Arguably, however, no ecosystem has hitched its wagon to the gaming industry as much as Polygon, which has accelerated this focus by partnering with Immutable. Immutable, a company backed by the likes of Galaxy Digital and Coinbase, has a mission to advance the next generation of web3 gaming.
As demand for true digital asset ownership and web3 gaming grows, the need for scalable efficient infrastructure grows with it, which is precisely what the partnership between Polygon and IMX brings. This comes in the form of Immutable zkEVM, a customised zero-knowledge, EVM-compatible rollup powered by Polygon technology, integrated with full Immutable platform support.
What this means is that Immutable has developed a gaming-specific rollup, upon which developers can deploy games, and where users can own digital assets, play games, and transact with other users. The rollup is designed to make web3 game development faster, easier and less risky.

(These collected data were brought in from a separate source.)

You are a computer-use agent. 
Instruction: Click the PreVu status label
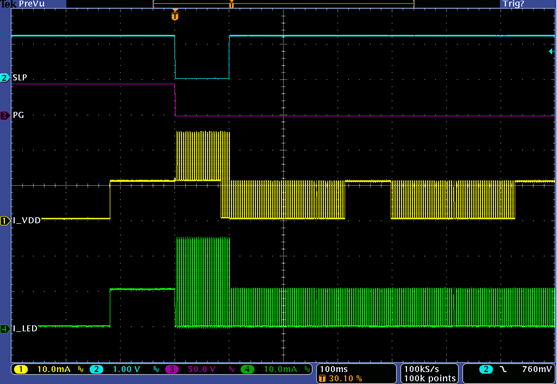(32, 4)
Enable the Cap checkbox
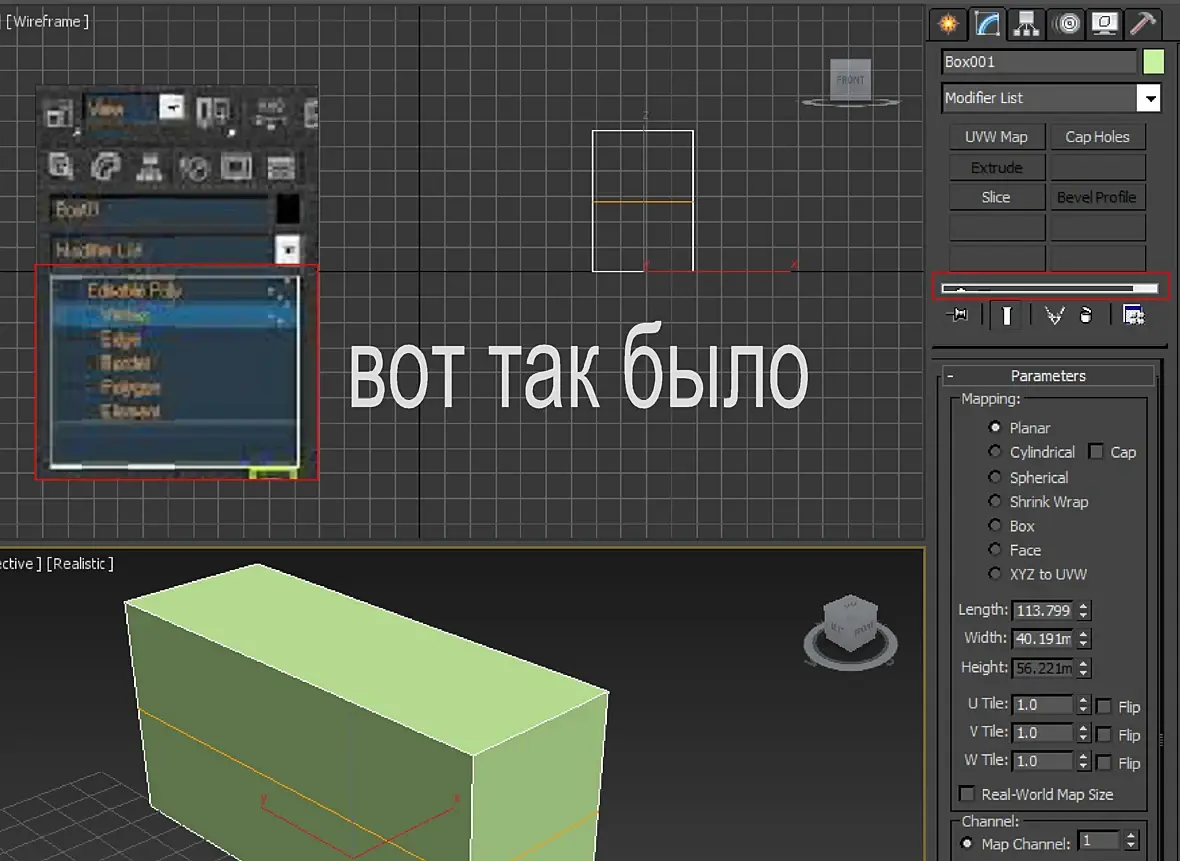Screen dimensions: 1180x861 1096,452
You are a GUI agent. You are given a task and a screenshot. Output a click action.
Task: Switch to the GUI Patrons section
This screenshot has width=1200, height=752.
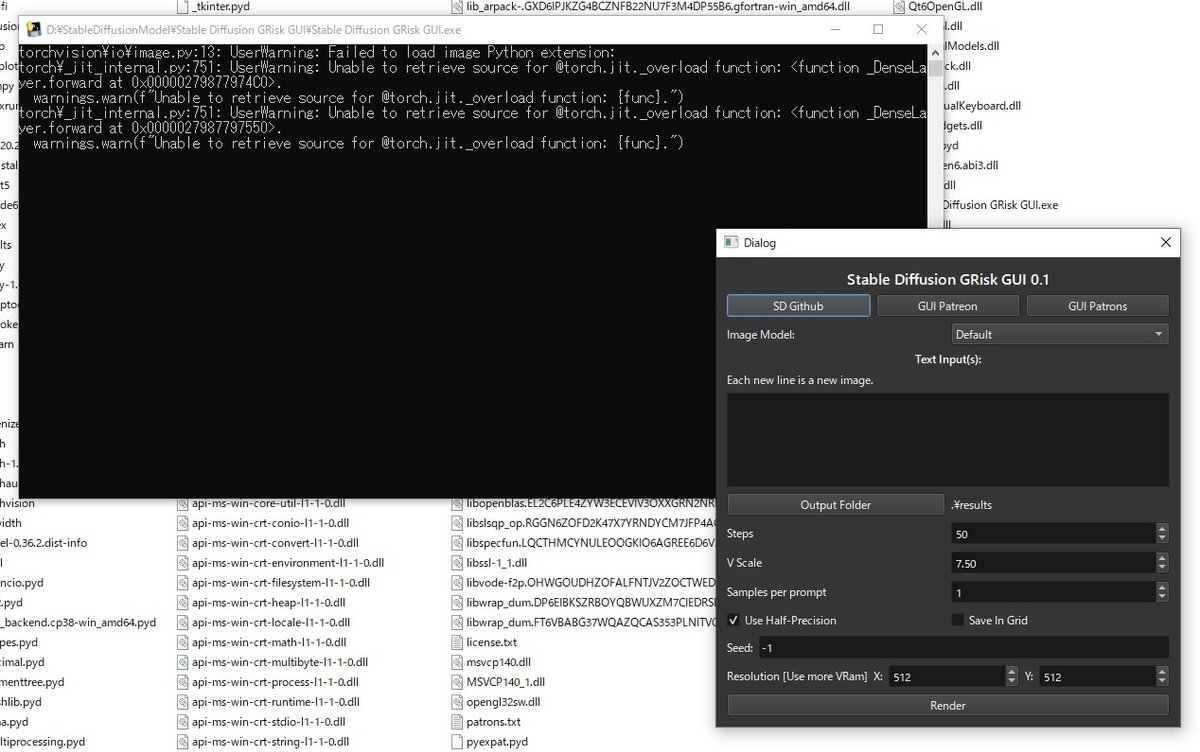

This is supplemented by Immutable zkEVM’s APIs and SDKs which enable developers to leverage existing code libraries, advisory services and partnership networks. These libraries are open-source, specific to Ethereum smart contracts and enable traditional web2 developers to easily take their first steps into the web3 gaming world.
Why is it important? Immutable zkEVM will allow both large game developers and independent developers to deploy games to their chains. This is particularly interesting given the partnerships that both Polygon (i.e. Nike, Meta etc.) and Immutable (i.e. Gods Unchained) possess. What this partnership signifies is the strongest onboarding route for web3 gaming seen to date, a route that has been previously highlighted in ‘In the Weeds’ as one that will vastly accelerate the adoption of web3 and digital assets.
I am particularly excited about the development of Immutable zkEVM given its potential to become an L3 hub for web3-specific gaming L3 rollups, which I’m referring to as ‘game chains’. For this mental model, it’s best to think of Immutable zkEVM as the OPStack of gaming, you can read about OPStack in a previous edition of ‘In the Weeds’ here. Upon this Immutable zkEVM rollup, I believe we will see the development of game chains, i.e. game-specific L3 rollups. The potential for growth here, particularly considering the partnerships and reputations both Polygon and Immutable have accumulated since inception, is outstanding.
Where does it go from here? Immutable has stated that their partnership with Polygon allows players to look forward to a wave of AAA web3 games that push the boundaries of what’s currently possible in the gaming industry. This is the most exciting thing to look forward to, top-tier games that expand upon the current industry with participation from the highest quality game developers.
Likely before this occurs though, we will see the migration of existing Ethereum-based games to Immutable zkEVM. This is driven by the EVM-compatible nature of the solution, meaning no modifications will be required for games to migrate to this low-fee, high-flexibility solution.